The Bird in a Cage, or The Beauties is a Caroline era comedy written by James Shirley, first published in 1633. The play is notable, even among Shirley's plays, for its lushness - what one critic has called "gay romanticism run mad."[1]
The play was licensed for performance, under the title The Beauties, by Sir Henry Herbert, the Master of the Revels, on 21 January 1633. It was published in quarto in the same year, printed by B. Alsop and T. Fawcet for the bookseller William Cooke. The title page of the 1633 quarto states that the play was acted at the Phoenix, or Cockpit Theatre, which means it was played by Queen Henrietta's Men, as was standard for Shirley plays of that time. The play was ironically dedicated to William Prynne, the Puritan author and religious controversialist who published his wide-ranging attack on stage drama and actors, Histriomastix, in the previous year, 1632. Among other things, Histriomastix was perceived as an attack on Queen Henrietta Maria; Shirley's satirical dedication was seen as a defence of the Queen, and may have influenced the Inns of Court to select Shirley as the author of their masque, The Triumph of Peace, which was staged early in 1634.
The Bird in a Cage also has some bearing on the question of women onstage. Women did not act on public stages prior to the Restoration; but aristocratic women did appear and dance in masques. And in January 1633, the Queen and her ladies had performed speaking parts in Walter Montagu's masque The Shepherd's Paradise.
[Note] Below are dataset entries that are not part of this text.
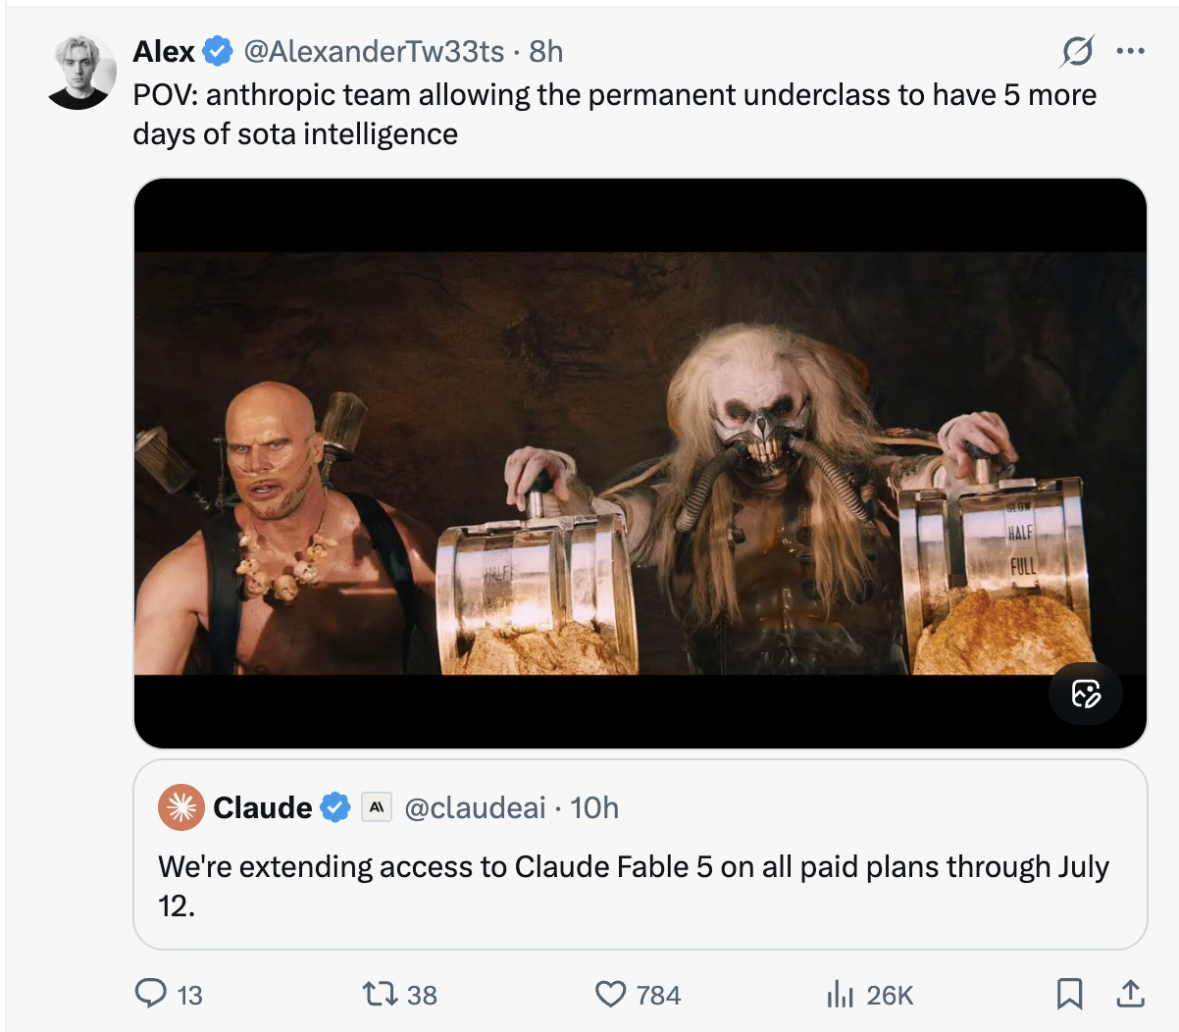The image size is (1179, 1032).
Task: Open the 8h timestamp link
Action: (x=545, y=51)
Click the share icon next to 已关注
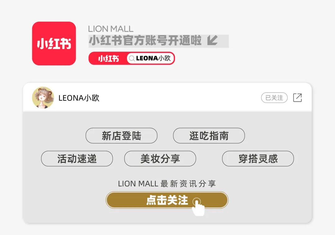Viewport: 335px width, 235px height. click(297, 98)
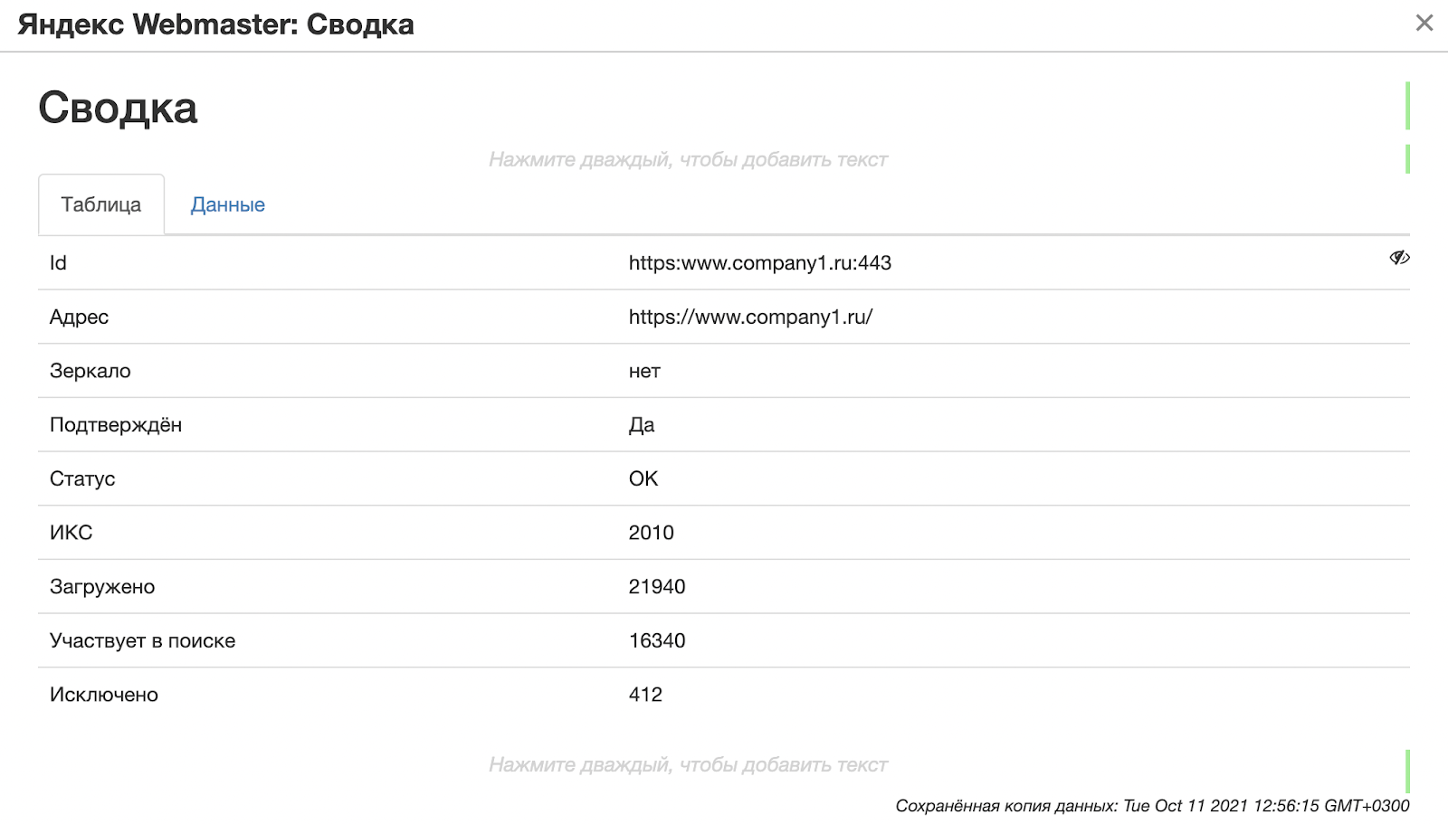Viewport: 1448px width, 824px height.
Task: Click the Яндекс Webmaster: Сводка dialog title
Action: (x=215, y=24)
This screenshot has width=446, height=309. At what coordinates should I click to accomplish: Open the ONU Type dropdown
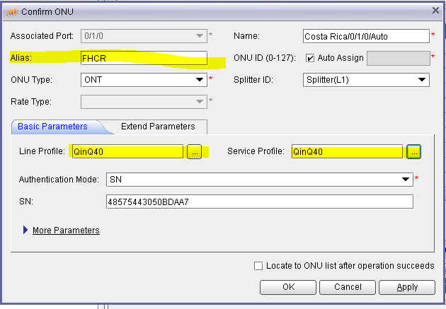click(200, 80)
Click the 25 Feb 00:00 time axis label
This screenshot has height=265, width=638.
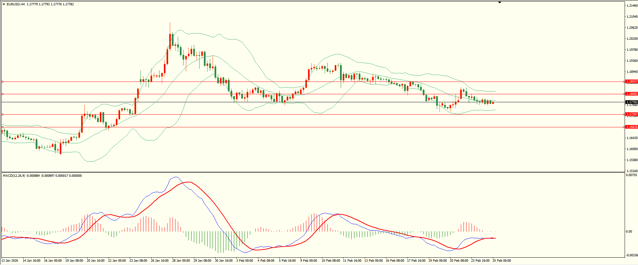coord(502,261)
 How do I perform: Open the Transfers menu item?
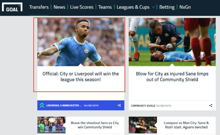[39, 7]
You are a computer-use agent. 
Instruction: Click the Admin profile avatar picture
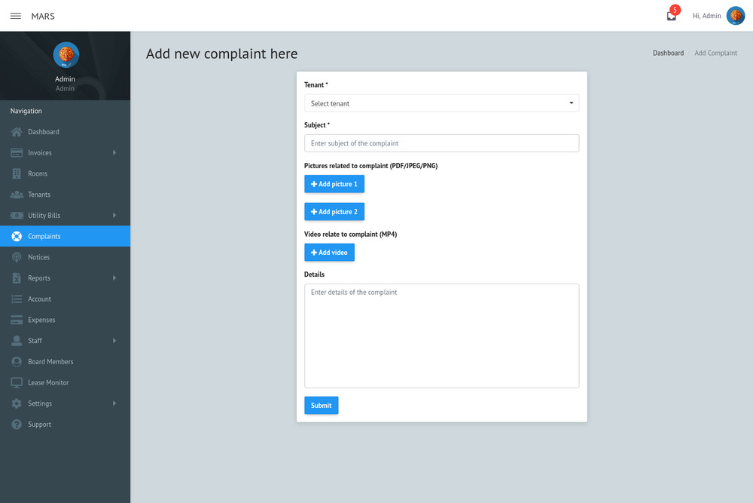click(x=736, y=15)
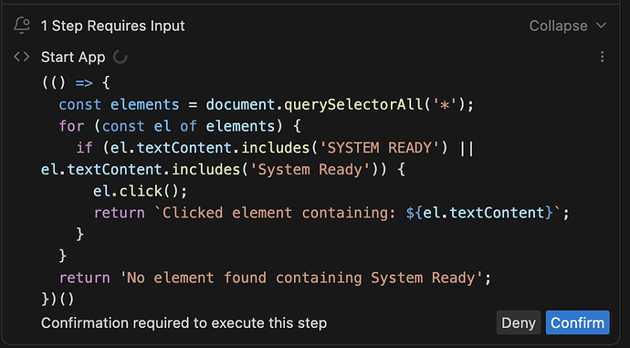Collapse the step panel via Collapse label
Image resolution: width=630 pixels, height=348 pixels.
(558, 26)
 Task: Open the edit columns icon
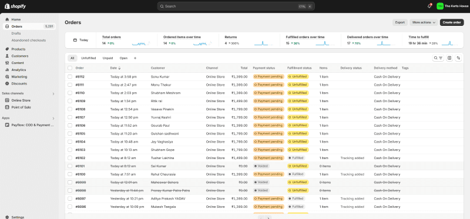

The Bird in a Cage includes a masque about Jupiter and Danaƫ, performed by Eugenia and her waiting women in their confinement.[2] (In the early productions, all the female roles were filled by boy actors.) This would have been another dig at Prynne, who was particularly incensed about sexuality and perceived immorality on the stage, in various aspects - boys dressing as women, women appearing in masques, etc.
Critics have noted the relationship between Shirley's play and a work in the canon of John Fletcher. "The Bird in a Cage involves extensive reworking of Fletcher's earlier play of wagers and incarceration, Women Pleased."[3]
The Duke of Mantua plans to marry off his daughter Eugenia to the ruler of Florence; to do so, he shuts Eugenia in a tower and banishes her noble suitor Philenzo. But Philenzo returns in disguise, and brags to the court that he can succeed in any task the Duke assigns him - if the Duke grants him the financial resources necessary. The Duke (in the best fairy-tale tradition), sets Philenzo the task of gaining access to the princess Eugenia in her sequestered tower; the Duke considers the matter as something of a joke, but also a good opportunity to test the soundness of his security. Philenzo is allowed a month for the task, and a blank check on the Duke's treasure house. And of course, the penalty for failure is death.
Philenzo tries bribes, which do not work. Facing the apparent failure of his effort, Philenzo decides that he can at least relieve the poor debtors in the Duke's dungeons. One of the debtors, however, provides Philenzo with a new strategy for reaching the princess. The Duke in presented with a large and elaborate cage full of rare birds; and the Duke sends the present to Eugenia. When she opens it, Philenzo steps out from concealment in the central pillar of the apparatus. Thus the title of the play applies to both Eugenia and Philenzo (as it does, in another sense, to the dedicatee, the imprisoned Prynne).
The next day the still-disguised Philenzo informs the Duke that he has succeeded in his task. Eugenia, brought to the court for confirmation, supports Philenzo's claim - and asks that she be allowed to marry the clever stranger. The Duke is outraged at her request; to marry a stranger of no birth is worse than marrying Philenzo. Philenzo doffs his disguise, revealing his true identity; but the unyielding Duke orders him executed. Seemingly in the knick of time, a letter arrives from the Duke of Florence, who has heard of the matter of Eugenia and Philenzo and renounces any interest in the arranged match. Florence's letter advises Mantua to let the young lovers marry, and Mantua decides to make the best of a bad bargain. When Philenzo in summoned back, however, it is learned that the condemned man poisoned himself on the way to execution; his corpse is brought in as proof. When the "dead" Philenzo overhears that he and Eugenia were to be allowed to marry, he returns to life.